Other local examples included homes in Beverly Hills and Los Angeles by David Malcolm Mason, not as well known as those mentioned above and the Santa Monica work of John Byers, a Spanish Colonial Revival specialist there and in adjacent Brentwood and Pacific Palisades and whose work with adobe (used in the building of La Casa Nueva, the Temple family residence at the Homestead) was notable.

Baum concluded his article by describing it as “a short appreciation of the able men and their work on our west coast state of California,” while adding that his visit was too short to find out the names of architects who designed buildings that were featured in accompanying photographs. He commented,

However, if this article graphically shows the excellent work being done in that state, it has justified its raison d’ etre, for it was primarily written to bring home the fact that the architectural work of Southern California should receive the recognition it so justly deserves.

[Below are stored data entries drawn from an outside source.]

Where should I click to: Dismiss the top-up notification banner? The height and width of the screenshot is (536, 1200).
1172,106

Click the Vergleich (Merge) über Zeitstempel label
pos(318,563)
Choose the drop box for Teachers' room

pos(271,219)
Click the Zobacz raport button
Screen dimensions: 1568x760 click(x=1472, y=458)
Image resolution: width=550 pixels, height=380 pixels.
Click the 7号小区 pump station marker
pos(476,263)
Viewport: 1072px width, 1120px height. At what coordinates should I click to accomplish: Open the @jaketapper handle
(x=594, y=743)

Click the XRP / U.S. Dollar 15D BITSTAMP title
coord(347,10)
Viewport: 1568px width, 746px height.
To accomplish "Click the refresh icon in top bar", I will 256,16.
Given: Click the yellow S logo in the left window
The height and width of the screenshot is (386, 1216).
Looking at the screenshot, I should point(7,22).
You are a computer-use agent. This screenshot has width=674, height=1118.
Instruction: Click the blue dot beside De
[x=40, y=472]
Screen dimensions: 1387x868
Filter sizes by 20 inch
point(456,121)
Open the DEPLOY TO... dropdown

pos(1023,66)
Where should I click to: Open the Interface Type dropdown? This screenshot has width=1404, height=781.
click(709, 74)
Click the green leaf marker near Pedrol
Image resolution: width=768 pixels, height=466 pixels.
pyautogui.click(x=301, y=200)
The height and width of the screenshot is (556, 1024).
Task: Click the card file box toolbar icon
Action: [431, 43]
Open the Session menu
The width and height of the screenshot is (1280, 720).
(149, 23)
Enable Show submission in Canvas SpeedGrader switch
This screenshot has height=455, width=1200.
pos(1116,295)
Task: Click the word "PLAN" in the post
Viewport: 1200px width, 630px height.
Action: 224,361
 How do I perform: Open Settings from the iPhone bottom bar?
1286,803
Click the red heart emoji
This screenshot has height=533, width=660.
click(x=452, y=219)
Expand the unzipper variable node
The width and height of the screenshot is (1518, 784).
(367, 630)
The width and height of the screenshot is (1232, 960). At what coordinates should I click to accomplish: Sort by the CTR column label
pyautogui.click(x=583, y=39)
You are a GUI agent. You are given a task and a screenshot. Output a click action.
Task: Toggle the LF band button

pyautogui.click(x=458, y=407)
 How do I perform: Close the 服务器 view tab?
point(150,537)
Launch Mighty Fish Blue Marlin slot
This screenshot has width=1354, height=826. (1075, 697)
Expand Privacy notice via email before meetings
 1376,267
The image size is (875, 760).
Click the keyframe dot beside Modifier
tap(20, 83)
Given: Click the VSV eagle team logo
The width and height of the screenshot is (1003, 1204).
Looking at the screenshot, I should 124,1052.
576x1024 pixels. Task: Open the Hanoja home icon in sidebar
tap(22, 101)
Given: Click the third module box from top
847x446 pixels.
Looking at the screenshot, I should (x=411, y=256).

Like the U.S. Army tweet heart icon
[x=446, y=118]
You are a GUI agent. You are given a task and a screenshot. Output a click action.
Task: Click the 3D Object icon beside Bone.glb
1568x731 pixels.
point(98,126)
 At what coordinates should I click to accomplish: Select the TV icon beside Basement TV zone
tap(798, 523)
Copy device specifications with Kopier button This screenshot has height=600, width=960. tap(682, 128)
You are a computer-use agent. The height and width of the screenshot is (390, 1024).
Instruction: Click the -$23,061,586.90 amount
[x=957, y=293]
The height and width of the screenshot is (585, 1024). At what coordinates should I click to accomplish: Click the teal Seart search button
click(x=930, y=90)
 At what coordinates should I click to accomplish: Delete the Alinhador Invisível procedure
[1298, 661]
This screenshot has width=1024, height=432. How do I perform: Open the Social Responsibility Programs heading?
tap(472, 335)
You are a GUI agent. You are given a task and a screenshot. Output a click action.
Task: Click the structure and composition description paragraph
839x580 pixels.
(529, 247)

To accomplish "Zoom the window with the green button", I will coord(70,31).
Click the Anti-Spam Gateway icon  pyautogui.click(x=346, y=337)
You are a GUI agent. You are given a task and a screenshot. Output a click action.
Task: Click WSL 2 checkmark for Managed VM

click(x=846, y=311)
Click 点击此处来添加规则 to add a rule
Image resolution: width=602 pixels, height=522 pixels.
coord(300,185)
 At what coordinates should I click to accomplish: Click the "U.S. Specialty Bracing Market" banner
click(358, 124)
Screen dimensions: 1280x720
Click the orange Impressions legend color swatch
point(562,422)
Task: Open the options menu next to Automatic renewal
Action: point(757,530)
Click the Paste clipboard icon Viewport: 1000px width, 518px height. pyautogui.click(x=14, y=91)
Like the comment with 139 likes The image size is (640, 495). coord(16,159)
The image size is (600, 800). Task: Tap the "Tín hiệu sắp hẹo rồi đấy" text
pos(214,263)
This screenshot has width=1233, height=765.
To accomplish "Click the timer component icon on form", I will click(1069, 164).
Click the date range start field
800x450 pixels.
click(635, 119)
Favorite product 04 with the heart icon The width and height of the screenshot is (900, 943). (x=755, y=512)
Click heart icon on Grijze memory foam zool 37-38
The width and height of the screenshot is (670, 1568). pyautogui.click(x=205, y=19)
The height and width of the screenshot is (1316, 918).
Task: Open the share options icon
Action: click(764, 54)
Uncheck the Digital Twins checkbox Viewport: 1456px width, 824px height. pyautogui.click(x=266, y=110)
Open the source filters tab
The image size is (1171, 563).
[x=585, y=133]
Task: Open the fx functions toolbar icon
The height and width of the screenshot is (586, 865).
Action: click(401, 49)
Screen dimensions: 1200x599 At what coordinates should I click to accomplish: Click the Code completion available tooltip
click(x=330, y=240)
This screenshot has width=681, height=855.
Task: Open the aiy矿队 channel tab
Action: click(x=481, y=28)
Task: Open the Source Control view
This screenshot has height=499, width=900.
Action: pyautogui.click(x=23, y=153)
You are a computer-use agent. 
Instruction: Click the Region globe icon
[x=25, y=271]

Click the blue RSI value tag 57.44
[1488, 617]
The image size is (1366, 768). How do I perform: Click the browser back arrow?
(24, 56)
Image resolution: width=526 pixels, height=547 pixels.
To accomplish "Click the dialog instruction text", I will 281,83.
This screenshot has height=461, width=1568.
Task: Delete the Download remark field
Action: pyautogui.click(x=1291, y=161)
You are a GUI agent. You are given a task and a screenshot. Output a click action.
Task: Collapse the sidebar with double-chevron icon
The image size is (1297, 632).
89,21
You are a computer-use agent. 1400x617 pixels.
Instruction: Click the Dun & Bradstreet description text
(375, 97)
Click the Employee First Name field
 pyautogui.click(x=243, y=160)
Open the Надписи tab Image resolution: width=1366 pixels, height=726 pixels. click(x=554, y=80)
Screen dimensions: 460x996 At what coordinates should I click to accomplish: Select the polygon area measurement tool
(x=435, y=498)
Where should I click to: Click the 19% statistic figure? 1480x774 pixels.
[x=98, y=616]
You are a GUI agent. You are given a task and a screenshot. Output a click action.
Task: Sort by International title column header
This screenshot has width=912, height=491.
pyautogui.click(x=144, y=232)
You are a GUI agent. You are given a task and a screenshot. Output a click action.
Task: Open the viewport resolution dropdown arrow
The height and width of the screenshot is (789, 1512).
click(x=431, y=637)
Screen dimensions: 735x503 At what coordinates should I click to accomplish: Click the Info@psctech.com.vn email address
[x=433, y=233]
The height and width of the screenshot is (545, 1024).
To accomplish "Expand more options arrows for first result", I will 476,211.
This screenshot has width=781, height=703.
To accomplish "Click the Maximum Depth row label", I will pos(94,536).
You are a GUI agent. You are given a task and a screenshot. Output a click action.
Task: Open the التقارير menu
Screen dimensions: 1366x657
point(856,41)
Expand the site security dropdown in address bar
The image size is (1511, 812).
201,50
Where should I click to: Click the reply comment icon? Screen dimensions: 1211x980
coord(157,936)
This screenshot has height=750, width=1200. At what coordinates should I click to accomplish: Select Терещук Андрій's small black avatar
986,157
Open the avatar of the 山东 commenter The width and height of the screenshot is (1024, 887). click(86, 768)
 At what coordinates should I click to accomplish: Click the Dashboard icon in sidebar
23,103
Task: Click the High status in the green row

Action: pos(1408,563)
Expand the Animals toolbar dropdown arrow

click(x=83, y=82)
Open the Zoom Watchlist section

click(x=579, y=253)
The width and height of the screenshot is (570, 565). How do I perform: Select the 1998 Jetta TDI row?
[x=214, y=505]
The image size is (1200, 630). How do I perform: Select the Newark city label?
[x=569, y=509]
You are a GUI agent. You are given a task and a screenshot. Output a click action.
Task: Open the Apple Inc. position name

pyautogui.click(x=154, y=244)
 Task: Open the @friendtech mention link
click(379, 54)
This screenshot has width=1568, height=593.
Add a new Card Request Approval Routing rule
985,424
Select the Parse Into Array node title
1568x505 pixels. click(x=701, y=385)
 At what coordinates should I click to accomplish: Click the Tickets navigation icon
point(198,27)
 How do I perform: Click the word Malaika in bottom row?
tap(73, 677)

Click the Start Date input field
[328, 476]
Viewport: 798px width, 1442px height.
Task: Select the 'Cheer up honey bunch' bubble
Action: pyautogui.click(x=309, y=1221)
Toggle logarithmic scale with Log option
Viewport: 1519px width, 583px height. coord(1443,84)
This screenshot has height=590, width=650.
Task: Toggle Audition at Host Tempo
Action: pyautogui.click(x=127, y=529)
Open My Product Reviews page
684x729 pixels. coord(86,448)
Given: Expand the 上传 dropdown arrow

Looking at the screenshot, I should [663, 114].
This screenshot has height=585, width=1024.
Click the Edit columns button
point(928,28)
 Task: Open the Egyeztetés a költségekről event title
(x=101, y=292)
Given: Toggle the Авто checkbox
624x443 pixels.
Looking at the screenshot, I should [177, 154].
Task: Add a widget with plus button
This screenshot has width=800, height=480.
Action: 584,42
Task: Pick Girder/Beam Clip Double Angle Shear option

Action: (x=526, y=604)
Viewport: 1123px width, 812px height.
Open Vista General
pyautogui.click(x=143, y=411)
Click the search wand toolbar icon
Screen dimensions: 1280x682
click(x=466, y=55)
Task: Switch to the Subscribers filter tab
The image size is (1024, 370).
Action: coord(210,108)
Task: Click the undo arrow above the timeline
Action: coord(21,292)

Had the architect known about La Casa Nueva and the architect, Roy Selden Price of Beverly Hills, who completed it, one wonders what his judgment would have been. Would Baum have been impressed by its design and its relation to function? Would it have possessed the requisite amount of “sincerity of feeling” and “honest expression of the plan”? Could the Spanish Colonial Revival house have exemplified his praise of “a fine sense of materials and study of detail”?

As we continue our centennial commemoration of the Temple family’s house, including special tours this year that will explore it in depth, we’ll be mindful of both the design, style and decoration, but also of its romantic representations of history, though in a different manner of balance of design and function than what Baum considered vital in his article.